**Exercise requirements**: Retype only what runs from the line with "Task: Click the top-left image upload tile" through the end of the entries, exactly and in full, but omit any picture you find.

Stored data

BEGIN

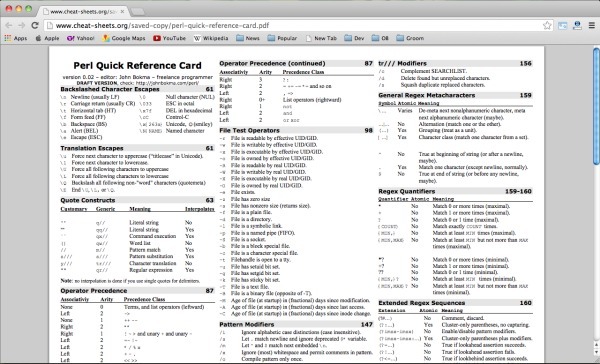The height and width of the screenshot is (364, 600).
Task: Reload the page with refresh icon
Action: coord(35,26)
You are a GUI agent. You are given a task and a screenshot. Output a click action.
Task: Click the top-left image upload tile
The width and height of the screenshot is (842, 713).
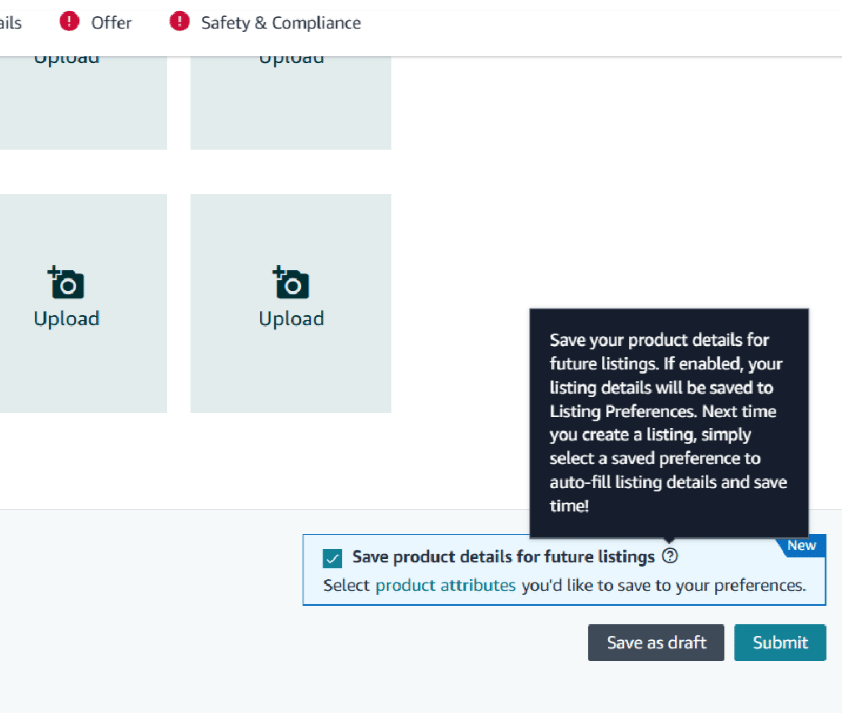coord(83,103)
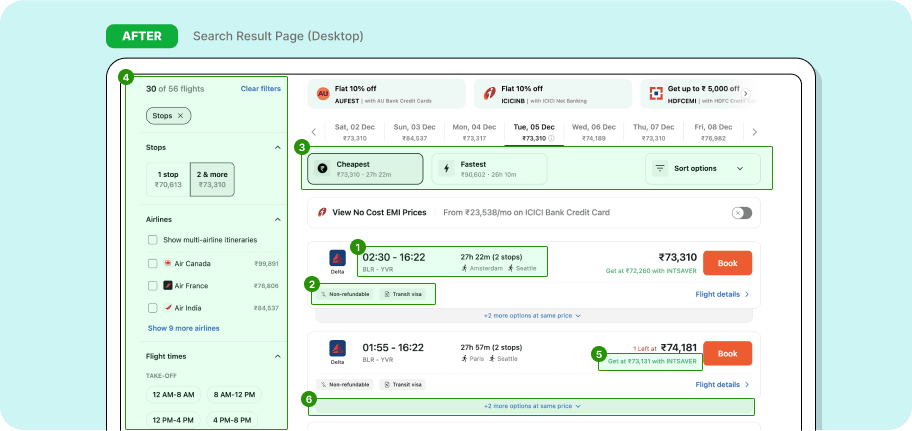This screenshot has height=431, width=912.
Task: Click the ICICI Bank offer icon
Action: click(489, 94)
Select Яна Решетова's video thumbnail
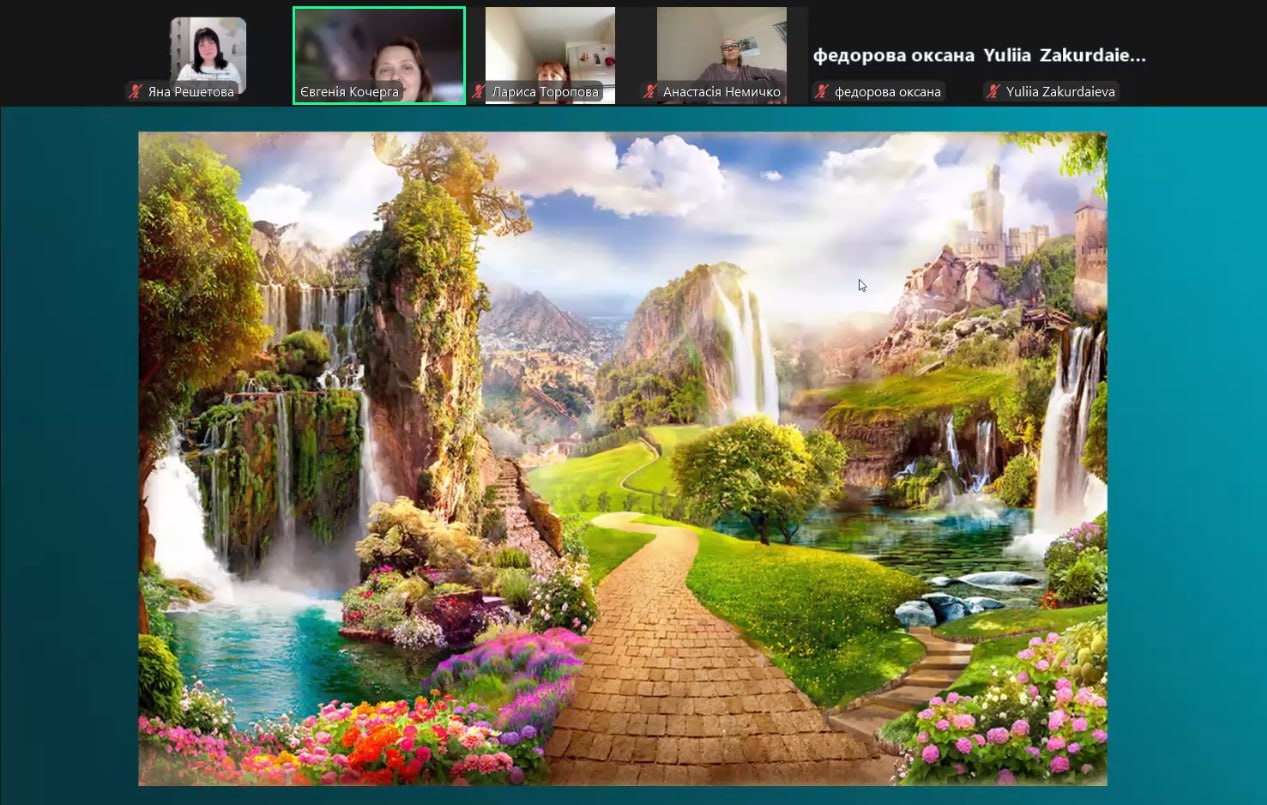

END

**Written solution**:
Task: Click the top-left image upload tile
The width and height of the screenshot is (842, 713).
coord(83,103)
This screenshot has height=431, width=912.
Task: Click the ICICI Bank offer icon
Action: click(489, 94)
Select Яна Решетова's video thumbnail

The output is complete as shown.